# The Chinese are still selling animals in the filthy  markets



## hollydolly (Mar 29, 2020)

Can you even believe this is happening. I'm completely stunned, and revolted .. ?...

Terrified dogs and cats crammed into rusty cages. Bats and scorpions offered for sale as traditional medicine. Rabbits and ducks slaughtered and skinned side by side on a stone floor covered with blood, filth, and animal remains. 

Those were the deeply troubling scenes yesterday as China celebrated its 'victory' over the coronavirus by reopening squalid meat markets of the type that started the pandemic three months ago, with no apparent attempt to raise hygiene standards to prevent a future outbreak. 

As the pandemic that began in Wuhan forced countries worldwide to go into lockdown, a Mail on Sunday correspondent yesterday watched as thousands of customers flocked to a sprawling indoor market in Guilin, south-west China. 


Here cages of different species were piled on top of each other. In another meat market in Dongguan, southern China, another correspondent photographed a medicine seller returning to business on Thursday with a billboard advertising bats – thought to be the cause of the initial Wuhan outbreak – along with scorpions and other creatures. 

The shocking scenes came as China finally lifted a weekslong nationwide lockdown and encouraged people to go back to normal daily life to boost the flagging economy. Official statistics indicated there were virtually no new infections. 

The market in Guilin was packed with shoppers yesterday, with fresh dog and cat meat on offer, a traditional 'warming' winter dish. 

Read the rest here..but be aware dog &  cat lovers.. you may want to not click on this link...
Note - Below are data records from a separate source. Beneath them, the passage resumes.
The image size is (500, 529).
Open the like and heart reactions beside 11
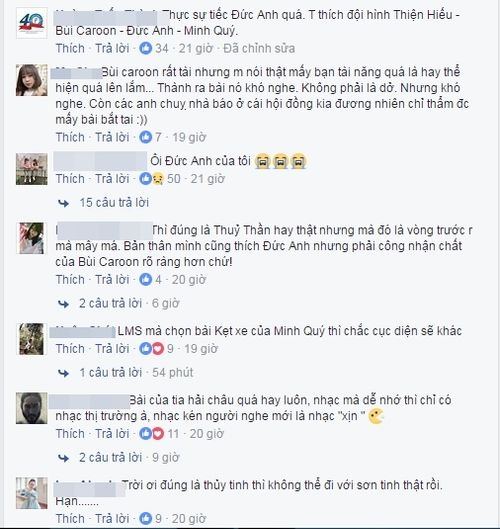tap(151, 434)
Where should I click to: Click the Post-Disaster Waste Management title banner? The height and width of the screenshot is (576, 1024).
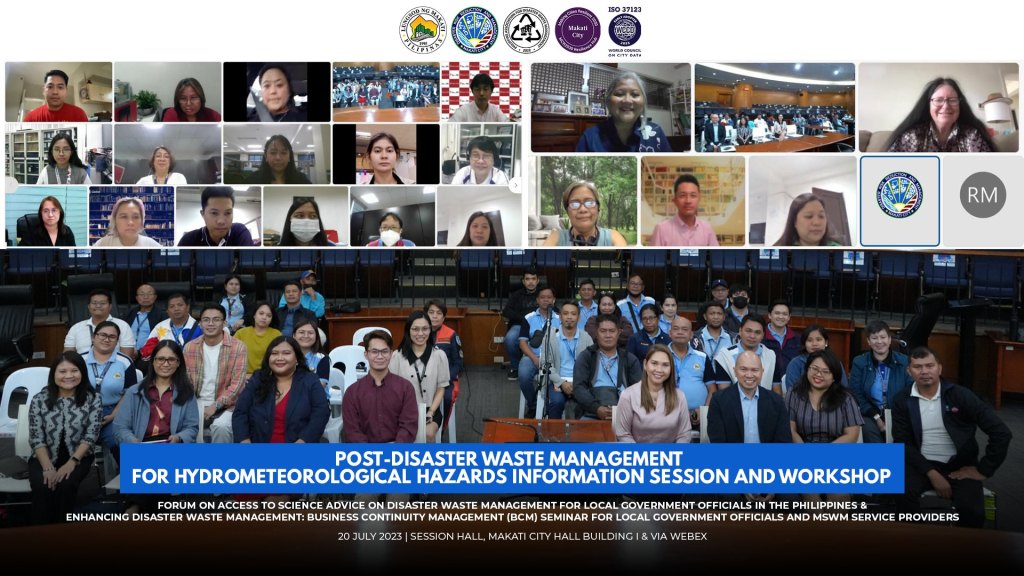tap(512, 463)
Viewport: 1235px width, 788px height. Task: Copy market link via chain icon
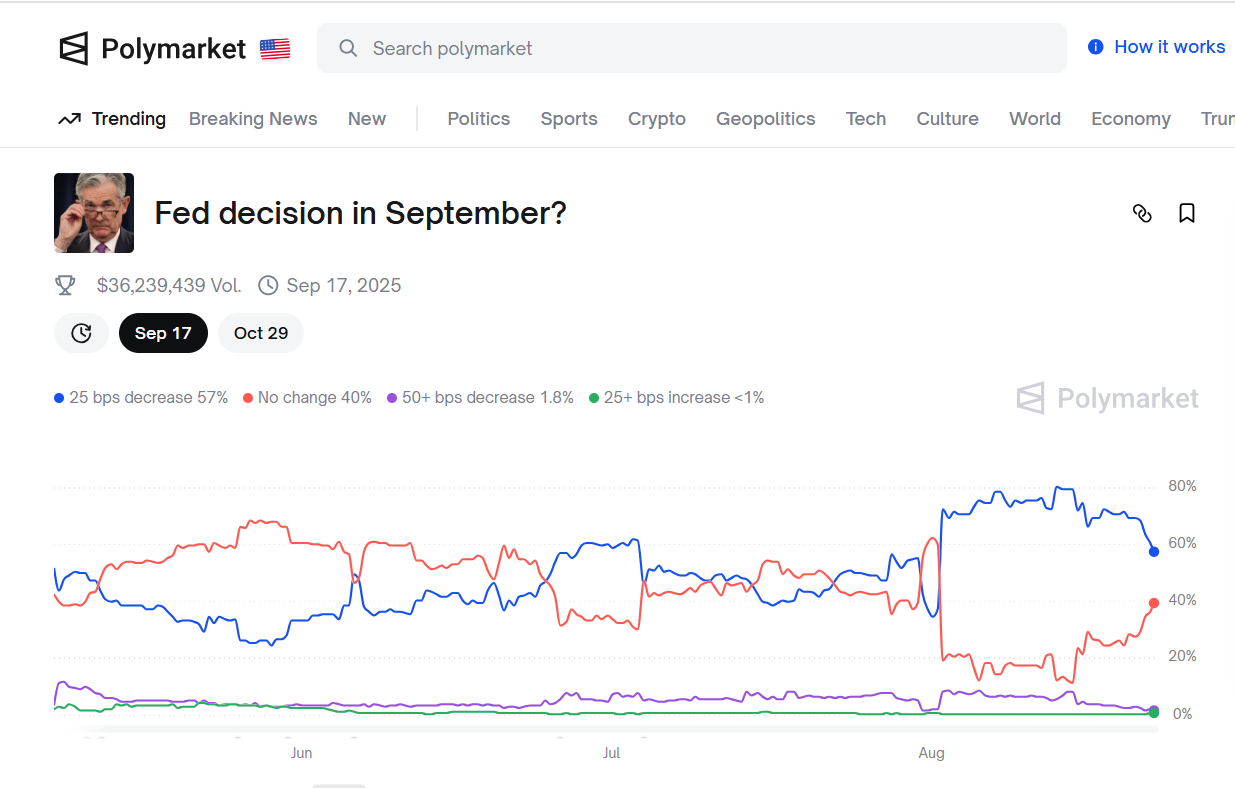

https://www.dailymail.co.uk/news/article-8163761/Chinese-markets-selling-bats.html


----------



## RadishRose (Mar 29, 2020)

I can't click on this, but thanks for the Info Holly.    ☠


----------



## win231 (Mar 29, 2020)

The only difference between what's going on in China & what goes on every day right here is the choice of animals that are considered "food."
Most Americans don't eat cats, dogs, bats & rats, but I could post a video of an American slaughterhouse that would make one in China look tame & civilized.  But I won't.


----------



## StarSong (Mar 30, 2020)

win231 said:


> The only difference between what's going on in China & what goes on every day right here is the choice of animals that are considered "food."
> Most Americans don't eat cats, dogs, bats & rats, but I could post a video of an American slaughterhouse that would make one in China look tame & civilized.  But I won't.


It has been said that if the walls of slaughterhouses were made of glass, we'd all be vegetarians.


----------



## hollydolly (Mar 30, 2020)

StarSong said:


> It has been said that if the walls of slaughterhouses were made of glass, we'd all be vegetarians.


 sure, but these are open , filthy dirty markets with caged animals just like Wuhan.,.. and given the circumstances, the cource and the deaths worldwide  of this pandemic , you would think the last place on earth to start selling this again ...at the very least without  being in in a very clean and sterile area... would be the Chinese... ..it's like they're sticking 2 fingers up to the rest of the world.


----------



## StarSong (Mar 30, 2020)

hollydolly said:


> sure, but these are open , filthy dirty markets with caged animals just like Wuhan.,.. and given the circumstances, the cource and the deaths worldwide  of this pandemic , you would think the last place on earth to start selling this again ...at the very least without  being in in a very clean and sterile area... would be the Chinese... ..it's like they're sticking 2 fingers up to the rest of the world.


I was responding to Win's comment that American slaughterhouses are disgusting.  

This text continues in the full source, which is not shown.